>> Begin Selected excerpt

Last updated 2020-10-01 18:09:38.560251 IST

swirl()

| Welcome to swirl! Please sign in. If you've been here before, use the same name as you
| did then. If you are new, call yourself something unique.

What shall I call you? Krishnakanth Allika

| Please choose a course, or type 0 to exit swirl.

1: R Programming
2: Take me to the swirl course repository!

Selection: 1

| Please choose a lesson, or type 0 to return to course menu.

1: Basic Building Blocks 2: Workspace and Files 3: Sequences of Numbers
4: Vectors 5: Missing Values 6: Subsetting Vectors
7: Matrices and Data Frames 8: Logic 9: Functions
10: lapply and sapply 11: vapply and tapply 12: Looking at Data
13: Simulation 14: Dates and Times 15: Base Graphics

Selection: 1

| In its simplest form, R can be used as an interactive
| calculator. Type 5 + 7 and press Enter.

5+7
[1] 12

| Perseverance, that's the answer.

|==== | 8%
| R simply prints the result of 12 by default. However, R is a
| programming language and often the reason we use a programming
| language as opposed to a calculator is to automate some process
| or avoid unnecessary repetition.

...

|====== | 11%
| In this case, we may want to use our result from above in a
| second calculation. Instead of retyping 5 + 7 every time we need
| it, we can just create a new variable that stores the result.

>> End Selected excerpt
>> Begin Information provided

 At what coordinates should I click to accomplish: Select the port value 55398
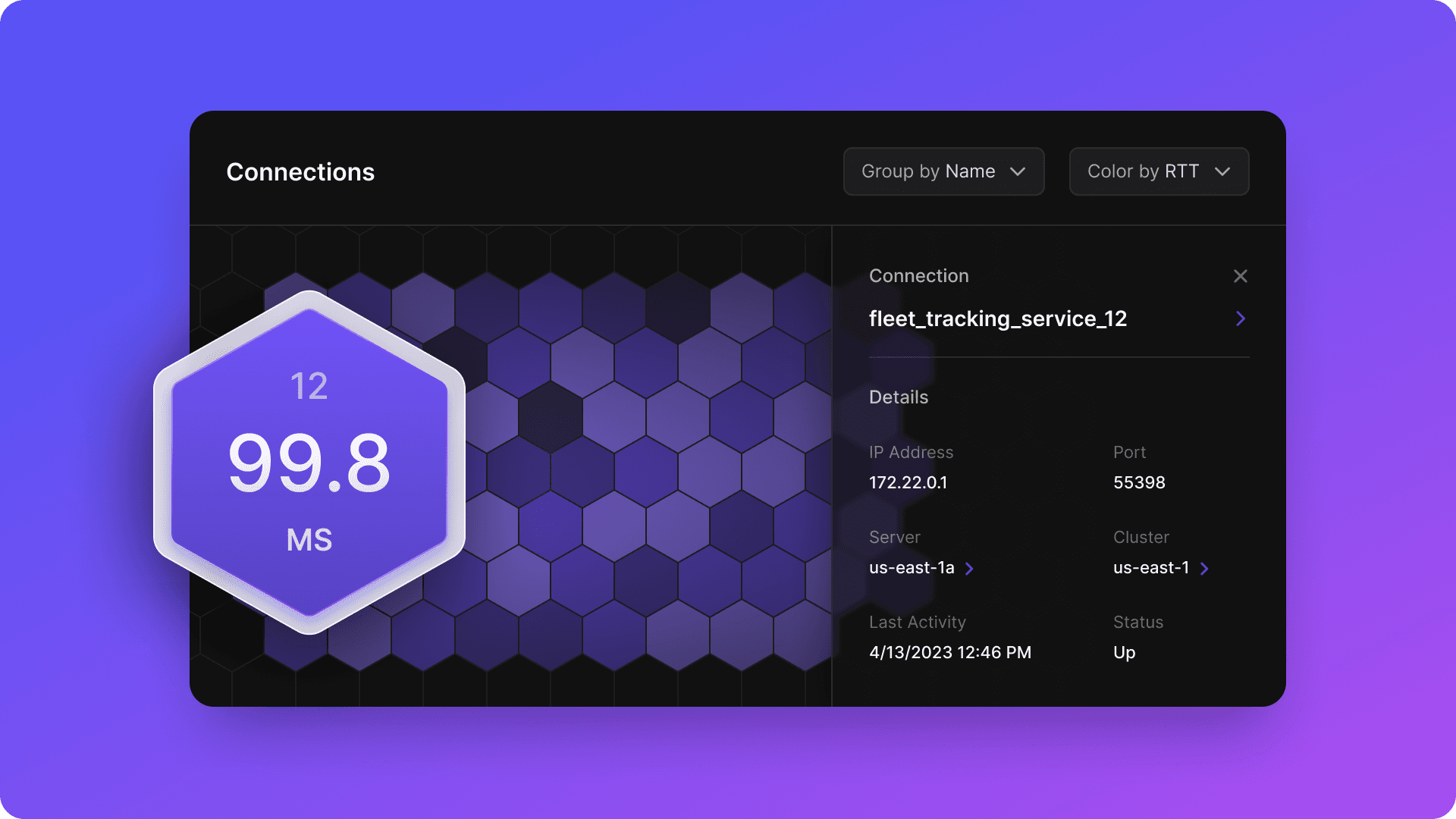1139,482
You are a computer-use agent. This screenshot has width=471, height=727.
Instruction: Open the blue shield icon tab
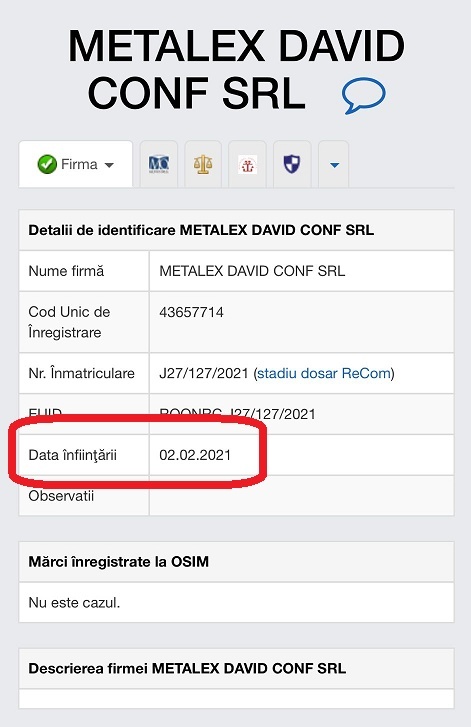click(292, 164)
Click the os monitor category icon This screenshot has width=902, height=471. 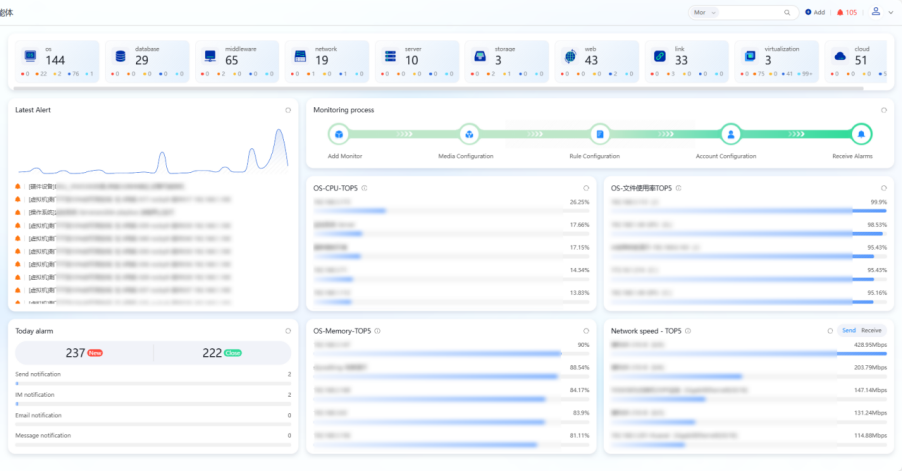coord(30,55)
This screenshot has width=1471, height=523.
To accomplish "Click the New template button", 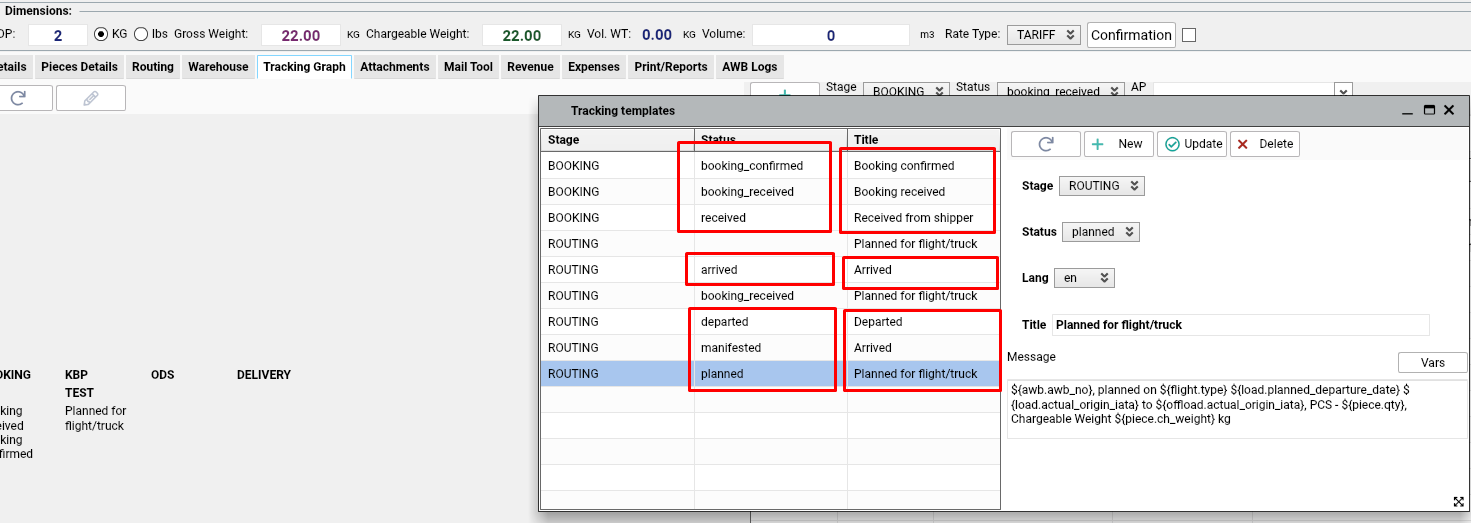I will coord(1118,144).
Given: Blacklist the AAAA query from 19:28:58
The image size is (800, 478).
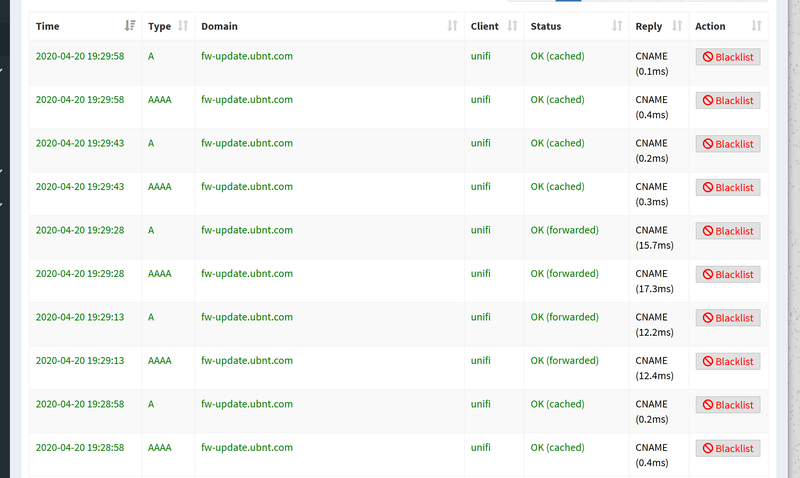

>> End Information provided

:: Work to complete ::
a - In the swirl session transcript, which lesson is listed as number 13?
b - Output the stretch of the swirl session transcript from "1: Basic Building" through "and press Enter.".
c - Pick up the swirl session transcript after its last line and carry it on.

:: Task results ::
a - Simulation

b -
1: Basic Building Blocks 2: Workspace and Files 3: Sequences of Numbers
4: Vectors 5: Missing Values 6: Subsetting Vectors
7: Matrices and Data Frames 8: Logic 9: Functions
10: lapply and sapply 11: vapply and tapply 12: Looking at Data
13: Simulation 14: Dates and Times 15: Base Graphics

Selection: 1

| In its simplest form, R can be used as an interactive
| calculator. Type 5 + 7 and press Enter.

c -
...

|======== | 13%
| The way you assign a value to a variable in R is by using the
| assignment operator, which is just a 'less than' symbol followed
| by a 'minus' sign. It looks like this: <-

...

|========= | 16%
| Think of the assignment operator as an arrow. You are assigning
| the value on the right side of the arrow to the variable name on
| the left side of the arrow.

...

|========== | 18%
| To assign the result of 5 + 7 to a new variable called x, you
| type x <- 5 + 7. This can be read as 'x gets 5 plus 7'. Give it
| a try now.

x<-5+7

| Keep up the great work!

|============ | 21%
| You'll notice that R did not print the result of 12 this time.
| When you use the assignment operator, R assumes that you don't
| want to see the result immediately, but rather that you intend
| to use the result for something else later on.

...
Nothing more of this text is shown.